Shirin Ebadi, JD, is an Iranian lawyer, a former judge, a human rights activist, and founder of Defenders of Human Rights Center in Iran.
In 2003, Ebadi was awarded the Nobel Peace Prize for her significant and pioneering efforts for democracy and human rights, especially women's, children's, and refugee rights. She was the first Muslim woman to receive the Nobel Peace Prize and only the fifth Muslim to receive a Nobel Prize in any field.
Ebadi was one of the first female judges in Iran. She served as president of the city court of Tehran from 1975 to 1979 and was the first Iranian woman to achieve chief justice status. She, along with other women judges, was dismissed from that position after the Islamic Revolution in February 1979. She was made a clerk in the court she had once presided over, until she petitioned for early retirement. After obtaining her lawyer’s license in 1992, Ebadi set up private practice. As a lawyer, Ebadi has taken on many controversial cases defending political dissidents and as a result has been arrested numerous times.

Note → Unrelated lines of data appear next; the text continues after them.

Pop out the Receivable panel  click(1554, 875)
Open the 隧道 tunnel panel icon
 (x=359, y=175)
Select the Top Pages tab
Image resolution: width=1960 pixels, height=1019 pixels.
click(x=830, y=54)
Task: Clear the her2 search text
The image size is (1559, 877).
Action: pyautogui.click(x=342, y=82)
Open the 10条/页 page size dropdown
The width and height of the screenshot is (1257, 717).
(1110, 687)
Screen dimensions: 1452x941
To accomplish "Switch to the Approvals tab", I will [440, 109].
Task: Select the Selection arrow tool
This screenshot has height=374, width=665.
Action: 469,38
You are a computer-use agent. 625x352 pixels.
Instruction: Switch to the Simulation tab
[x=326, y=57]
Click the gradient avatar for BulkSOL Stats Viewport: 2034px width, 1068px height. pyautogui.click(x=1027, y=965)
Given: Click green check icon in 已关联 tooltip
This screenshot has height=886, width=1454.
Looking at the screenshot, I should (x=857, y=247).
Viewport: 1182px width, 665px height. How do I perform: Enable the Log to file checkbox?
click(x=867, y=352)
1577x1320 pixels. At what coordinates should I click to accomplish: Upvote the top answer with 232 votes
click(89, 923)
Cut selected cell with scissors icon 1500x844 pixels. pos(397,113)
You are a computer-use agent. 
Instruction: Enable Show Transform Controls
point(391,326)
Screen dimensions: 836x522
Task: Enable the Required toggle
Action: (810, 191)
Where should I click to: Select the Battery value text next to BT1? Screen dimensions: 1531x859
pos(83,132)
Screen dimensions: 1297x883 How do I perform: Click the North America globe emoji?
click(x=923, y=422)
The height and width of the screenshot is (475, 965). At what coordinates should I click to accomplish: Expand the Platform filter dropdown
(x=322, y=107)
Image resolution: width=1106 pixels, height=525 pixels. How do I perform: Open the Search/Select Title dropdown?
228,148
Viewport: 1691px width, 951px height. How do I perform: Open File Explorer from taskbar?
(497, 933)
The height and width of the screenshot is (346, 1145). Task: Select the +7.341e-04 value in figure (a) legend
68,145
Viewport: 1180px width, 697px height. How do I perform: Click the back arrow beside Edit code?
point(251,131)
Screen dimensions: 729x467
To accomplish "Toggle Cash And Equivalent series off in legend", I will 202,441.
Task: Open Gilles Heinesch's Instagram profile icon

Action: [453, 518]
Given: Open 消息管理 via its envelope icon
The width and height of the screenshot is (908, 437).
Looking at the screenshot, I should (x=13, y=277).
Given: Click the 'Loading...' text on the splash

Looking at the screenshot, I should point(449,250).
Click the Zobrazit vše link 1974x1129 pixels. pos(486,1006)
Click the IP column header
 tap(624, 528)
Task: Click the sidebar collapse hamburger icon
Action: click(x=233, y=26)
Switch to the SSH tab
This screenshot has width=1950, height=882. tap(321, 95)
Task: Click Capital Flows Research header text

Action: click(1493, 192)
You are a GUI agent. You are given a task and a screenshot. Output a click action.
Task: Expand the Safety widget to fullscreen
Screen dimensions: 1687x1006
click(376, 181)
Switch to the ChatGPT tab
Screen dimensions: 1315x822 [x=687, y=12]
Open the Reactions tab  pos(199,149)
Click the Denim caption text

In addition to being an internationally recognized advocate of human rights, Ebadi has also established many non-governmental organizations in Iran, including those for protection of children, women, and political prisoners, as well as an organization dedicated to carrying out the Land Mine Treaty. She has published more than 70 articles and 12 books dedicated to various aspects of human rights, some of which have been published by UNICEF. In 2004, she was named by Forbes Magazineas one of the 100 most powerful women in the world.
Her books include The Rights of the Child (1993), Tradition and Modernity (1995), The Rights of Women (2002), Iran Awakening (2006) and The Golden Cage (2011).
Since 2009, Ebadi has lived in exile in the United Kingdom, where she continues her advocacy through her writings, through her representation of political dissidents, and through her work with numerous human rights organizations.